I have two Dataframes
df1 = pd.DataFrame(
{
"A": ["1", "3", "22", "43"],
"B": ["6", "19", "4", "31"],
"C": ["47", "15", "8", "19"],
},
index=[0, 1, 2, 3],
)
df2 = pd.DataFrame(
{
"A": ["65", "47", "6", "13"],
"B": ["29", "5", "2", "21"],
"C": ["69", "9", "11", "80"],
},
index=[4, 5, 6, 7],
)
By using pandas, the final result should be:
A B C Ti ID
0 1 6 47 am 01
1 3 19 15 am 01
2 22 4 8 am 01
3 43 31 19 am 01
4 65 29 69 pm 01
5 47 5 9 pm 01
6 6 2 11 pm 01
7 13 21 80 pm 01
I went through Pandas Documentation, and I am trying to merge these two Dataframes by using pd.concat.

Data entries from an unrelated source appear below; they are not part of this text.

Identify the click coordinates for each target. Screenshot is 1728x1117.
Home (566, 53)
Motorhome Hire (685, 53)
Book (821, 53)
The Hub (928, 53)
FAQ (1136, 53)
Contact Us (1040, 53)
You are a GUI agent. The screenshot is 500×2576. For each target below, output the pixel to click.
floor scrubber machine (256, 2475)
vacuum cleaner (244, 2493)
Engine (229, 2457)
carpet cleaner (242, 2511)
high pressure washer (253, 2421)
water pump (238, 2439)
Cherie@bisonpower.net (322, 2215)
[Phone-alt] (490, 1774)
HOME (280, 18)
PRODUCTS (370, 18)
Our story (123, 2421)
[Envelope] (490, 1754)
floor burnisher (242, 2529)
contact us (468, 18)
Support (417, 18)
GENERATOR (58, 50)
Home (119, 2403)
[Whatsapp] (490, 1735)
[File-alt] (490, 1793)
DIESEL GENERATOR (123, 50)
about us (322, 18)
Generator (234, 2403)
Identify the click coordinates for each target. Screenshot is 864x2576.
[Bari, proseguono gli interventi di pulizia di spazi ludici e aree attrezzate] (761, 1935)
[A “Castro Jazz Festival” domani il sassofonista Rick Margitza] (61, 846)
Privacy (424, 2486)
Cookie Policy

The code is:
new_df = pd.concat([df1, df2], keys=['am', 'pm']).reset_index()
However, the new Dataframe came out with an extra column level_1 that I don’t want it to be there:
level_0 level_1 A B C
0 am 0 1 6 47
1 am 1 3 19 15
2 am 2 22 4 8
3 am 3 43 31 19
4 pm 4 65 29 69
5 pm 5 47 5 9
6 pm 6 6 2 11
7 pm 7 13 21 80
I know reset_index() created that unwanted column. But why?
What else to do to get the same final Dataframe using pandas?
>Solution :
After you concatenate the DataFrames,
new_df = pd.concat([df1, df2], keys=['am', 'pm'])
new_df looks like
A B C
am 0 1 6 47
1 3 19 15
2 22 4 8
3 43 31 19
pm 4 65 29 69
5 47 5 9
6 6 2 11
7 13 21 80
If we look at the index new_df.index, it’s a MultiIndex where the first level is the keys and second level is the old index:
MultiIndex([('am', 0),
('am', 1),
('am', 2),
('am', 3),
('pm', 4),
('pm', 5),
('pm', 6),
('pm', 7)],
)
Then first we can rename the MultiIndex levels using rename_axis, and reset_index but only remove the first level from the index (which then becomes a column with its name). Note that by default, reset_index removes all levels from the index. That’s why you see level_0 and level_1 columns added after reset_index.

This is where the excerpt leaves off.